Mas... Olha, vidas tranquilas são aliadas da proibição de nossos desejos. E
quem falou em se jogar?
– É... Tomarei mais atenção
às palavras, já que as pegas... Bem, sim, eu disse. Mas, olha, quero
significar: estou na vida que levo por vontade de levá-la.
– Vontade! Vontade é um
imperativo nosso sobre nós mesmos. Pessoas inteligentes... Seus superegos
fortes constroem argumentos fortes para conter desejos fortes. Conter nunca é
suprimir, contudo, rsrs.
– Desejos! Há um tanto de
desculpa nisso. Acabam usados como licença para atender egoísmos. Já que apelos
intelectuais te sensibilizam, me faço acompanhar de Kant, falo em egoísmo como
submissão unicamente ao meu interesse, em desconsideração aos meus compromissos
morais. Há outros valores em questão; não quero magoar pessoas.
– Sei! A dedicada servidão
à moral, aos compromissos. Compromissos que nem contrataste. Olha, defesa de
normas morais ou de compromissos sociais é sempre uma ética de interesses.
Manter posições é manter interesses.
– Assim seja... Não vejo
problemas em que interesses sejam defendidos. Só não quero viver um puro e
simples egoísmo. Há interesses outros na minha situação de vida... Há outras
vontades além das minhas.
– Acredito nisso de jeito
nenhum. O que chamas de tua situação de vida eu chamo de teus interesses. Os
outros interesses que referes são pretextos para sustentar os teus interesses.
E te digo: reprimir desejos por conveniências; haverá custos.
– Isso é medíocre. Seres
rasos é que se entregam a caprichos.
– Apelo a Nietzsche, tão do
teu gosto: o egoísmo é sentimento de pessoa superior, daquela capaz de
compreender o mundo do ponto de vista exclusivo de seu próprio interesse.
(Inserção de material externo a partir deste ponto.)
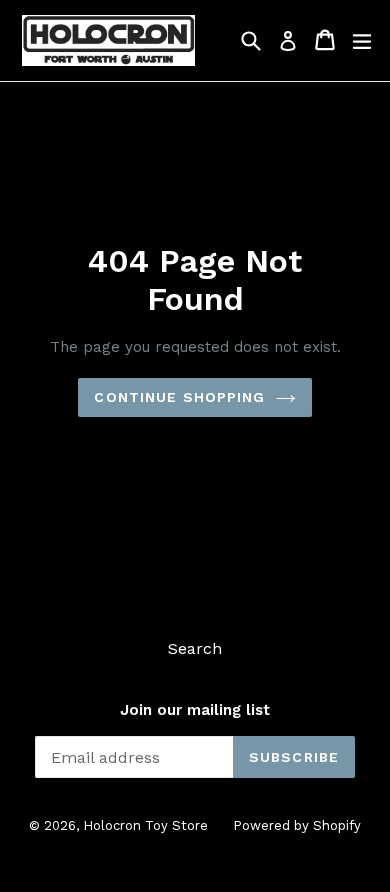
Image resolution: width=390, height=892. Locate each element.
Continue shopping (179, 397)
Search (195, 648)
– Não nego Nietzsche... Até
posso compreender o mundo a partir dos meus exclusivos interesses, mas não
posso vivê-lo. Ninguém poderia fazê-lo.
– Lá isso é verdade. Tenho
mesmo que negociar com o mundo; mas não com esse mundinho para o qual muita
gente dá a vida em troca de mediocridade. Esse mundinho confortavelzinho
oferece convenienciazinhas e consegue reprimir desejos enormes. Esse
mundinho...
– Se não nos cuidamos, nos
corrompe a grandeza possível da existência? Bem sei disso... Entretanto,
existência é relação. Não quero uma liberdade egoísta e desrespeitosa, que
atropele o próximo.
– Relação nenhuma pode me
pedir a minha anulação. Nem sei se algum próximo se te declarou atropelado. A
coisa és tu contigo mesma. Convertes moral e conveniências em egoísmo
excludente. Não, não é verdade que magnanimamente recusas as vontades de teu
ego. Desculpa, mas estás é a te curvar à segurança dos usos e costumes.
– Deixa eu ficar calma,
tranquila, na minha... Tenho os prazeres da rotina, porém os tenho.
– Rotina, gosto dela... A
rotina nos acalma... Previsibilidade... Sem rotina a vida seria caótica. Certo.
Mas duvido de que alguém satisfaça desejo na mesmice. E sim, claro, te deixo na
tua calma, afinal, é coisa tua. Um dia, porém, terás que te dar explicações.
– É... Tens gosto em me
provocar.
– Gostas de ser provocada,
para provares o gosto de não cair em tentação? Soberba elevação controladora
sobre si própria, não? Sabes qual o prazer do pecador no teu modo de ver o
egoísmo?
– Aposto que me vais
dizê-lo.
– Rsrs, só se me pedires...
– Um homem vítima de todos
e cada um dos seus desejos... Um homem capturado por si mesmo.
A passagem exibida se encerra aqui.